Mather saw most such people up close and personal as a pro coach and scout. Halas hired Chuck as an innovator and often said Chuck played a major role in Chicago’s 1963 NFL championship season. “In that ’63 game, we had studied the Giants’ Y.A. Tittle’s tendencies so well we intercepted him five times.” Two picks set up the touchdowns in the 14-10 Bear victory.

“When Bobby was sent to San Diego from the Bears, I called coach Tommy Prothro, whom I’d known quite a while, and said Douglass was a diamond in the rough who could do wonders in the right system,” Mather said. “Tommy said the offense already was set and it was too late to change.”
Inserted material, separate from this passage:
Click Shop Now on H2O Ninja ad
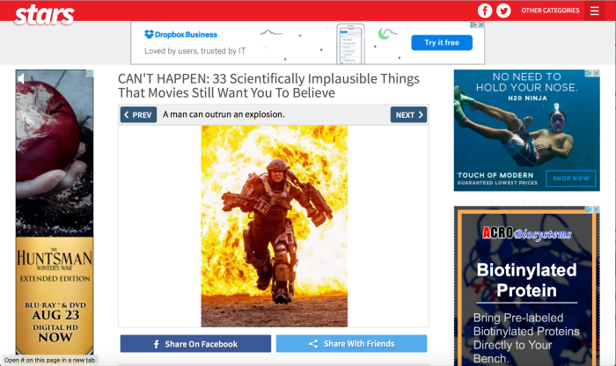Viewport: 616px width, 366px height. coord(570,178)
Mather came to KU in 1954 from an incredible career at Massillon, Ohio, High. His Tigers went 57-3 during six seasons, won six state titles and three national mythical titles. Chuck was among the first coaches at any level to use punch-card machines to grade players and chart opponents’ tendencies. His use of film was legendary, and that was another reason Halas brought him aboard. At Massillon, Mather topped even the brilliant Paul Brown, who moved from there to Ohio State success and later gained pro immortality.

Mather nearly was hired by Ohio State in 1951 but Woody Hayes won out. At Kansas, for all his background, dedication and hard work, he got tossed into a tough situation where the league was fierce, recruiting had tailed off after the J.V. Sikes tenure and things just never quite fit. “If Dutch Lonborg (athletic director) had told me now treacherous our schedules would be and how far we had to come back, I’d never left Ohio,” Chuck has said many times. Notre Dame’s Terry Brennan, Gerry Faust and other high schoolers never made the big jump, either.

Chuck left here with an 11-26-3 record. His 1957 swan song saw the Jayhawks get off to a 1-4-1 start. He told the players he was kaput, and they ran the table to finish at 5-4-1. That got Mather voted league coach of the year.

I’m not sure anybody ever worked harder than Chuck Mather and his Massillon-oriented staff to make Kansas a football winner. They were good people with strong backgrounds and were fine members of the community. But they couldn’t quite get over the hump. Among the blessings was that the staff hirings by Mather brought the likes of the Paul Schofer and Tom Triplett families to Lawrence. Their positive impact was immediate and has been long-lasting.

As for Bobby Douglass, he’s done pretty well even if Mather thinks he was misused at a pro. And don’t consider Chuck some senile old coot trapped in the past. He sounds as sharp and thinks as clearly as he did some 50 years ago. Bob Douglass is fortunate to have an analyst of this caliber in his corner.